> the behavior of LLMs is not thanks to a learned world model, but to brute forc...

> the behavior of LLMs is not thanks to a learned world model, but to brute force memorization of incomprehensibly abstract rules governing the behavior of symbols, i.e. a model of syntax.

I think reinforcing this distinction between syntax and semantics is wrong. I think what LLMs have shown is that semantics reduces to the network of associations between syntax (symbols). So LLMs do learn a world model if trained long enough, past the "grokking" threshold, but they are learning a model of the world that we've described linguistically, and natural language is ambiguous, imprecise and not always consistent. It's a relatively anemic world model in other words.
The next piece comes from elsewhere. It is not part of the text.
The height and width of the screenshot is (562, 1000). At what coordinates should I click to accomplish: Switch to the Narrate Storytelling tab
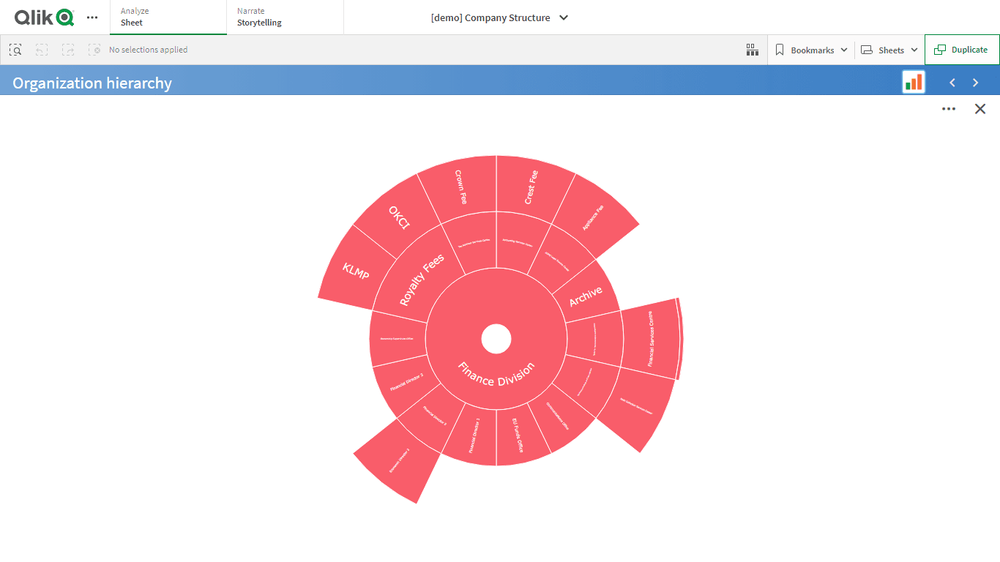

Different modalities help because they provide more complete pictures of concepts we've named in language, which fleshes out relationships that may not have been fully described in natural language. But to do this well, the semantic network built by an LLM must be able to map different modalities to the same "concept". I think Meta's Large Concept Models is promising for this reason:

https://arxiv.org/abs/2412.08821

This is on the path to what the article describes that humans do, ie. that many of our skills are developed due to "overlapping cognitive structures", but this is still a sort of "multimodal LLM", and so I'm not persuaded by this article's argument of needing embodiment and such.

> but it is clear that there are many problems in the physical world that cannot be fully represented by a system of symbols and solved with mere symbol manipulation.

That's not clear at all, and the link provided in that sentence doesn't suggest any such thing.